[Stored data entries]

*** Block opens ***

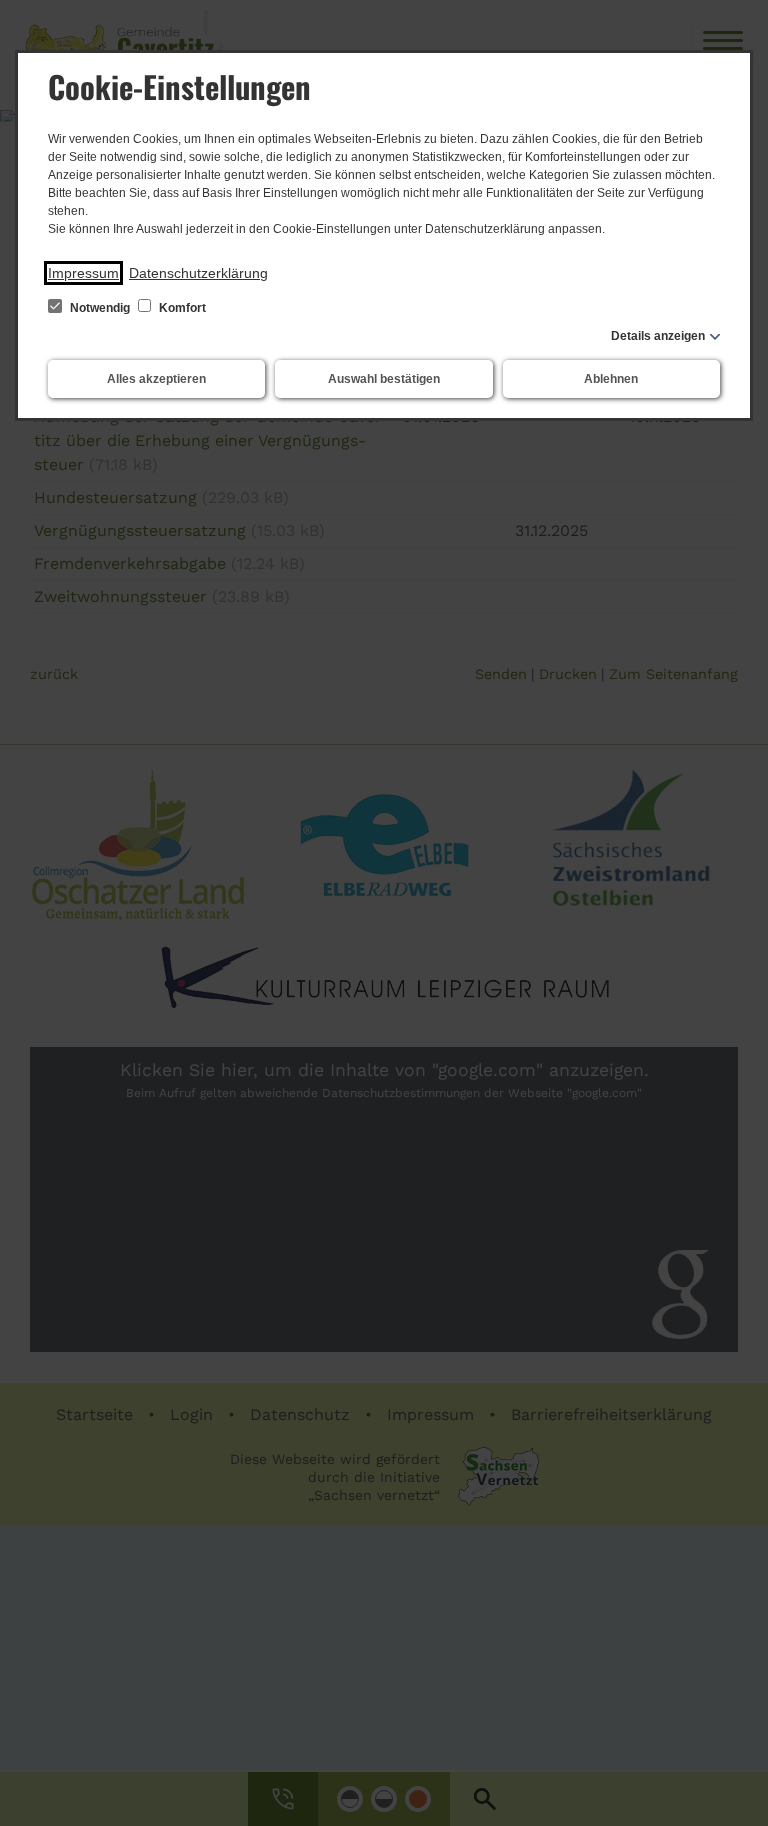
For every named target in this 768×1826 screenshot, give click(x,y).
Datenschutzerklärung (198, 273)
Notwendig (100, 308)
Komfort (181, 308)
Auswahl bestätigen (384, 379)
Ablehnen (611, 379)
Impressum (83, 273)
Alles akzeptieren (156, 379)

*** Block closes ***

[What the task requires] Your answer should hold the line with "Komfort (181, 308)" and each line after it to the end of the data, retyped exactly. Include no other lines.

[Exercise output]
Komfort (181, 308)
Auswahl bestätigen (384, 379)
Ablehnen (611, 379)
Impressum (83, 273)
Alles akzeptieren (156, 379)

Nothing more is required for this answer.